I have a dataframe in pandas which I need to group and store in a new array where I need the size of every group with a specific size and if one exceeds the minimum size, it should be added to one of the previous groups that have the smallest size. For example, after I grouped the data, I will have groups G that are len(G)<=b, len(G)>=a, or a <= len(G) <= b. So, I need to make the groups with len(G)>=a to meet the condition a <= len(G) <= b.

The code is working now. So, I would like to know if there is a more convenient way to do that.

import numpy as np
import pandas as pd

rng = np.random.default_rng()  # Just for testing
df = pd.DataFrame(rng.integers(0, 10, size=(1000, 4)), columns=list('ABCD'))
# The dataframe is grouped depend on specific column.
ans = [pd.DataFrame(y) for x, y in df.groupby(df.columns[3], as_index=False)] 

n = 20 # The maximum size of the group is 25

new_arrayi_index = 0
new_array = []
for count_index in range(len(ans)):
    l = ans[count_index]
   
    if len(l) > n:

        df_shuffled = pd.DataFrame(l).sample(frac=1)
        final = [df_shuffled[i:i+n] for i in range(0,df_shuffled.shape[0],n)]

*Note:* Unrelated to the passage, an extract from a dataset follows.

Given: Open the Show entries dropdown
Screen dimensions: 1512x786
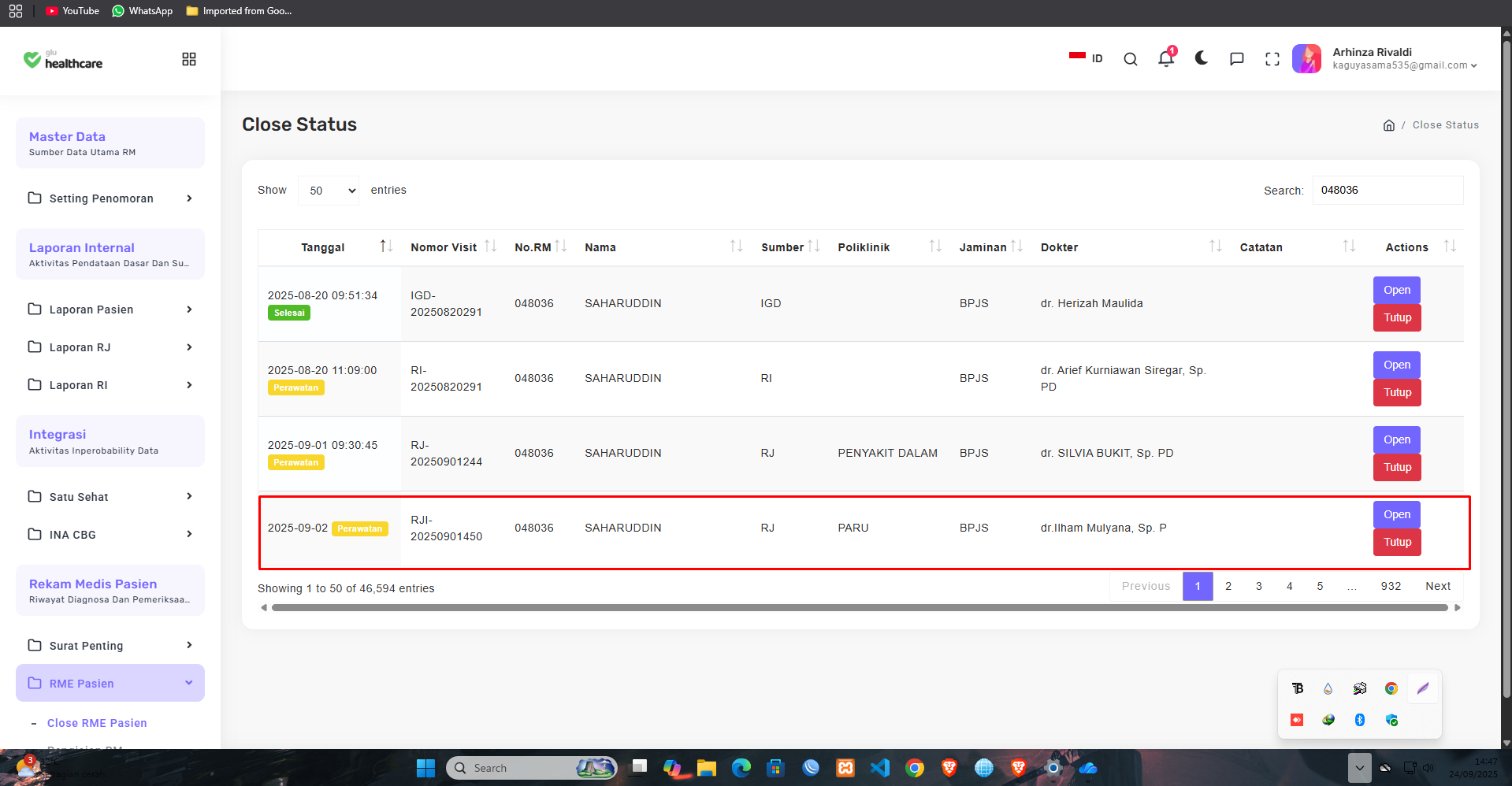Looking at the screenshot, I should coord(329,191).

        for inde in range(len(final)):
            if len(final[inde]) <= 5 and new_arrayi_index != 0: #The minimum size of the group is 5

                new_array[new_arrayi_index - 1]=new_array[new_arrayi_index - 1]+final[inde]

            else:
                new_array.append(final[inde])
                new_arrayi_index += 1

    else: 

        new_array.append(l)
        new_arrayi_index += 1

count_index_ = 0
for count_index in range(len(new_array)):
    print("count", count_index, "Size", len(new_array[count_index]))
    print(new_array[count_index])
    count_index_ += count_index

print(count_index_)
I_Al-thamary
  • 3,385
  • 2
  • 24
  • 37
  • 4
    Can you maybe provide some minimal example data and the rest of the variables(e.g. `ans`) so we can run your code using only the information in the question? There's a few things I can spot right away(e.g. `len(l)//n`) but to properly refactor this, I'd need to be able to run this first. – jaaq Jan 25 '22 at 15:47
  • I have added comments to explain these variables. – I_Al-thamary Jan 25 '22 at 16:37
  • Your title suggests that you want samples of size `a <= len(l) <= b` and for that you can either remove items or repeat items. Is this correct? – Bob Jan 25 '22 at 22:49
  • I want a samples size of size `a <= len(l) <= b` but if the group cannot fit the condition, I have to add it to the smallest group. the repeated item can be there. Suppose I have 3 groups of 20 elements and the last group is one. So, I should add the one to the 20. – I_Al-thamary Jan 26 '22 at 08:27
  • so, you want to split your data into a list of dims `N x num_cols` where N is 20 here. Ideally you want all your entries in `new_array` to be of size 20 and a single one that may be smaller (but if it would be smaller than the minimum it should be slightly over 20 instead) right? Does the order of the individual entries matter? – jaaq Jan 26 '22 at 13:23
  • It may be less than `20` but not less than `b` unless if the group itself is already less than `b`. The sort will be done before the split. – I_Al-thamary Jan 26 '22 at 13:40
  • Let me try again: A valid solution will produce a list of groups satisfying the following conditions. (1) All the records in a group have the same value for the grouping column. (2) The number of records must be between `a` and `b` (inclusive). – Bob Jan 27 '22 at 16:45
  • I'm interested in the groups that are greater than `a` where I need them to be between `a` and `b`. You can see that I only split the groups that are greater than `n` . `if len(l) > n:` – I_Al-thamary Jan 27 '22 at 16:54

3 Answers3

2

I was following this post since the beginning curious about how the discussion would g, because the OP's problem is not always possible to solve.

Existence of a solution

Take the following example: A group has 19 elements and you want to split it in sections of size between 10 and 15.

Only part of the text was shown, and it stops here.